Bashkir rebellion
| Date | July 1735 – 1740 |
| Location | Mainly Bashkortostan, Russian Empire |
| Result | Russian victory Rebellion crushed; Baskhir genocide; |

Belligerents
- Russian Empire: Bashkir rebels

Commanders and leaders
- Ivan Kirillov: Karasakal Akai Kusyumov Kilmyak Nurushev Bepenya Toropberdin Mandar Karabaev Tyulkuchura Aldagulov Aldar Isyangildin Seitbai Alkalin Alanziangul Kutuluzin Yuldash Suyarembetov Kusyap Sultangulov Rysai Igembetov Sultanmurat Dyusekeyev

Strength
- 22,000 regular army and cossacks (February 1736): Unknown several tens of thousands

Casualties and losses
- Unknown: 45,000–60,000 killed and captured 1,175 Bashkir villages destroyed

= Bashkir rebellion of 1735–1740 =

Rebellion in the Russian Empire

The Bashkir rebellion of 1735–1740 refers to a rebellion by the Bashkirs against the Russian Empire. It started in 1735, but was put down by Russian troops in 1740 after a series of heavy clashes.

== Background ==

From at least the time of Peter the Great, there had been talks of Russia pushing southeast toward Persia and India. In 1734, a so-called Orenburg Expedition (later called Commission) was appointed under the command of Ivan Kirillov, a Russian commander, with an instruction from the Governing Senate to build a fort at the confluence of the Or River and the Ural River, to be called Orenburg, southeast of the Urals where the Bashkir, Kalmyk, and Kazakh lands join. Construction was started at Orsk in 1735, but was moved downstreams in 1739 and to its present location in 1742, but by 1743 Orenburg was moved about 250 km west to its present location. The next planned step was to build a fort on the Aral Sea. This would involve crossing the Bashkir country and then the lands of the Kazakh Lesser Horde, some of whom had recently offered a nominal submission. However, a significant portion of the Bashkir population resented this plan.

== Rebellion ==

Kirillov's plan was approved on May 1, 1734 and he was placed in command. He was warned that this would provoke a Bashkir rebellion, but the warnings were ignored. He left Ufa with 2,500 men in 1735 and fighting started on July 1. The war consisted of many small raids and complex troop movements.

In the spring of 1736, Kirillov burned 200 Bashkir villages, killed 700 rebels in battle and executed 158. An expedition of 773 men left Orenburg in November and lost 500 from cold and hunger. During the time, the Bashkir rebels planned to massacre the sleeping Russians at Seiantusa. The ambush failed. In retaliation, one thousand villagers, including women and children, were put to the sword and another 500 driven into a storehouse and burned to death. Raiding parties then went out and burned about 50 villages and killed another 2,000. Eight thousand Bashkirs attacked a Russian camp and killed 158, losing 40 killed and three prisoners who were promptly hanged. Bashkir rebels also attacked Bashkirs loyal to Russia.
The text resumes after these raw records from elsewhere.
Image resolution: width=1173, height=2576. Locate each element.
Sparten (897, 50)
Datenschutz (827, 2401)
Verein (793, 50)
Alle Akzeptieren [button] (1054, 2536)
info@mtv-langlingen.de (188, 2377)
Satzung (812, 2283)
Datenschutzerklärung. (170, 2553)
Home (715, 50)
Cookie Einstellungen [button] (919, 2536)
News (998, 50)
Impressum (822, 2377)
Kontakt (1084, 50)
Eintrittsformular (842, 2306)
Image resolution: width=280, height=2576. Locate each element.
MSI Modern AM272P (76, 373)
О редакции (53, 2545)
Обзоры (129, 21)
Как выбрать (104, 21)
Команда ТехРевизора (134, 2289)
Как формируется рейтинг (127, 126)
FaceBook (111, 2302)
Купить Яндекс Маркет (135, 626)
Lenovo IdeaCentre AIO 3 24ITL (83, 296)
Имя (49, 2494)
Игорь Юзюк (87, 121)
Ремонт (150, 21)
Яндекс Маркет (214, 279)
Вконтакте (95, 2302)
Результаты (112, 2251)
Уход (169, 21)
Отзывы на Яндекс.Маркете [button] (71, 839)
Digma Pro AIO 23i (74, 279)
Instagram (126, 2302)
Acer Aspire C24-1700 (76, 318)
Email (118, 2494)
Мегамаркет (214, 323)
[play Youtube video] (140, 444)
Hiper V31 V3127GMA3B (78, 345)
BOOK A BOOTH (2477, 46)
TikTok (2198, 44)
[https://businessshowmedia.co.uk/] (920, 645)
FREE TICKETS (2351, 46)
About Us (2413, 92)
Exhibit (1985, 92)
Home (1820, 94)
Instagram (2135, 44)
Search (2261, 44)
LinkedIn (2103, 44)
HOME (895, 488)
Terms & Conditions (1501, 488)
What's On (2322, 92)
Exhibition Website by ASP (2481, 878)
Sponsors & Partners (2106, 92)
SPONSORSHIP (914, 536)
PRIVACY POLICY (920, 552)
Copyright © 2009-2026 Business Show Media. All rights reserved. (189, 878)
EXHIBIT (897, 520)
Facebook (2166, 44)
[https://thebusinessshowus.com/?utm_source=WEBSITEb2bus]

The number of Bashkirs loyal to Russia was small and amounted to approximately 150. Leaders who submitted were sometimes fined one horse per household and sometimes hanged.

All this was at the time of Empress Anna of Russia and the Russo-Turkish War (1735–1739). The rebellion was finally put down in 1740.

== Aftermath ==

Although the Bashkir rebellion cannot be easily summarized, the effects include:

- Russian imperial goal of expansion into Central Asia was delayed due to the rebellion.
- Bashkiria (Bashkir country) was "pacified" in 1740.
- Orenburg was established.
- The southern side of Bashkiria was fenced off by the Orenburg Line of forts. It ran from Samara on the Volga east up the Samara River to its headwaters, crossed to the middle Ural River and followed it east and then north on the east side of the Urals and went east down the Uy River to Ust-Uisk on the Tobol River where it connected to the ill-defined "Siberian Line" along the forest-steppe boundary.
- In 1740 a report was made of Bashkir losses during the rebellion. According to the report, 16,893 Bashkir rebels were killed, 3,236 were captured and forcibly conscripted (they were sent to Baltic regiments and fleet), and a further 8,382 women and children were distributed (presumably as serfs), putting the total Bashkir losses at 28,511. Moreover, 12,283 horses, 6,076 cattle and sheep and 9,828 rubles were extracted from the rebellious Bashkirs as fines. Furthermore, at least 1,175 Bashkir villages were destroyed. As this was compiled from army reports, it excludes losses from irregular raiding, hunger, disease and cold. All this was from an estimated Bashkir population of 100,000.
- According to Vasily Tatishchev total losses among Bashkirs amounted to 60,000.